When I was a kid, "the world" meant small cities and towns in my vicinity. As I grew up, I moved from place to place and lived in different cities of Japan and foreign countries. However, even after I got out of the original world of my childhood, it has been and will be forever "home" to me. I'd like to show off some tourist attractions from my home in this post.  

1. Inuyama Castle: It was considered as the oldest castle of Japan (now in controversy), which has one of the four national treasure castle keeps. When I reached the castle at 5:30 P.M. the gate was already closed. 
*There are only 12 surviving castle keeps all over Japan: Hirosaki, Matsumoto, Maruoka, Inuyama, Hikone, Himeji, Matsue, Bichu-Matsuyama, Marugame, Matsuyama, Uwajima, and Kochi Castles.  Inuyama, Himeji, Hikone, and Matsumoto Castles are designated as national treasures and the rest are registered as important cultural properties.
*I revisited Inuyama Castle in December, 2010. I was finally able to enter the castle this time.
http://www.travelpod.com/travel-blog-entries/misocutlet/4/1292533748/tpod.html

2. Japan Monkey Centre: It is located in Inuyama Yuen with an amusement park. The world's largest number of primate species gathered at one place. Pygmy Marmoset is the world smallest monkey and Japan Monkey Center keeps some in one of the cage which doesn't stand out. Actually, lemurs looked more popular. 

Pygmy Marmoset - The Smallest Monkey
http://www.factzoo.com/mammals/monkeys/pygmy-marmosets.html
They are about five inches tall, or 13 cm, excluding the length of their tail.
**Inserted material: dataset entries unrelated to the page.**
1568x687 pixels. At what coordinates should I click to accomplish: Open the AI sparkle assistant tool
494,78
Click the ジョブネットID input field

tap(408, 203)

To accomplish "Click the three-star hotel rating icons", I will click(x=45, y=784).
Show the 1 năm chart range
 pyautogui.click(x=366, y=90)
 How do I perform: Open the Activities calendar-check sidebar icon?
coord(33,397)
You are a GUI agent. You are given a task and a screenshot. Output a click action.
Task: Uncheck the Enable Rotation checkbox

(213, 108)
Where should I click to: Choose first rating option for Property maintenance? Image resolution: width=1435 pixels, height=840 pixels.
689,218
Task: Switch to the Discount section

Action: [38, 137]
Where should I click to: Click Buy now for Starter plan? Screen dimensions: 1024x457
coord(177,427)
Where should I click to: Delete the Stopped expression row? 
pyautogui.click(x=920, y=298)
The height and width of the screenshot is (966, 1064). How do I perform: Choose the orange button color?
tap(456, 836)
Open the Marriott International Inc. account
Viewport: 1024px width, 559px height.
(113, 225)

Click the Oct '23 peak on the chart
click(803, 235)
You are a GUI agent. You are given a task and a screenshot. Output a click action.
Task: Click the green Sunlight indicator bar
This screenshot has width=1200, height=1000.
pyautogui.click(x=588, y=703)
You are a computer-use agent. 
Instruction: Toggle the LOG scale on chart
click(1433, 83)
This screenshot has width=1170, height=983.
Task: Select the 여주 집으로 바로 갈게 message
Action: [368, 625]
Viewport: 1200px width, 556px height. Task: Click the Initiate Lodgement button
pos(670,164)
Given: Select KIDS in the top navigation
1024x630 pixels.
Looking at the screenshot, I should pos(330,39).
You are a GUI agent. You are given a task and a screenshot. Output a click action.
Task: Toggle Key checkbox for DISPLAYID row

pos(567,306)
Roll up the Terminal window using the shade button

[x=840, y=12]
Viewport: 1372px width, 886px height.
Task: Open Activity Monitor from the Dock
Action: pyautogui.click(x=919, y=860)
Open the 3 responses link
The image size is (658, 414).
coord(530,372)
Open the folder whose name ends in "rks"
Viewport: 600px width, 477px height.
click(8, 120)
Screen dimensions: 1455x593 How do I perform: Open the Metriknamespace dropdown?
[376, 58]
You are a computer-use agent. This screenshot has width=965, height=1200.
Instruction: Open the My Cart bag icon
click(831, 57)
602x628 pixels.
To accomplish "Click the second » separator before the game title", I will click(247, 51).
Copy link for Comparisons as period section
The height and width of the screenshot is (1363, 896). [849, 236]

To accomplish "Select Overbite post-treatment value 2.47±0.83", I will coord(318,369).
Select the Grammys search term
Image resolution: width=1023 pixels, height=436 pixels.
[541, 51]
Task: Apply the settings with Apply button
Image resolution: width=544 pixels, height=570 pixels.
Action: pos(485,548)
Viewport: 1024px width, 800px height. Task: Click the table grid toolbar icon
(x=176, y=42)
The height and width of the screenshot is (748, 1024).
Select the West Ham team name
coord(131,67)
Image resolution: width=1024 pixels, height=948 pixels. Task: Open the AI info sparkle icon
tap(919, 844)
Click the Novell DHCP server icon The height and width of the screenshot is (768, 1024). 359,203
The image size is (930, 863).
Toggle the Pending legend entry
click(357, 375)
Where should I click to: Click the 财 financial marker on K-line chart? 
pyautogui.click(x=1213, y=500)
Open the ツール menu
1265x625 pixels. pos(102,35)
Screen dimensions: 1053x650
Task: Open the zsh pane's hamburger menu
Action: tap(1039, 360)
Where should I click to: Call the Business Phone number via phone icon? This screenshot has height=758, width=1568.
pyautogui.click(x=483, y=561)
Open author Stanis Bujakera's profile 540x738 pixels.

Amazingly, they can jump more than 16 ft, or 5 m!

3. Niimi Nankichi's House & Memorial Museum: Nankichi is a late Japanese children's book writer. His house was just an old house with an audio explanation. Not so impressive. Niimi Nankichi museum is closely located to the house. If you visit it in late September, it may be an idea to also visit the cluster amaryllis bank of Yakachi River. His memorial museum has been built near the house and river, displaying his storybooks, manuscripts, letters, diary, etc.

4. Toyokawa Inari Fox Shrine: It is one of the most famous Inari fox shrines. There are quite a number of fox statues at the fox mound and they were more impressive than the shrine buildings. Another feature is Senbon-nobori, meaning "one thousand flags" along the approaches. The shrine is very accessible from JR Toyokawa Station or Meitetsu Toyokawainari Station.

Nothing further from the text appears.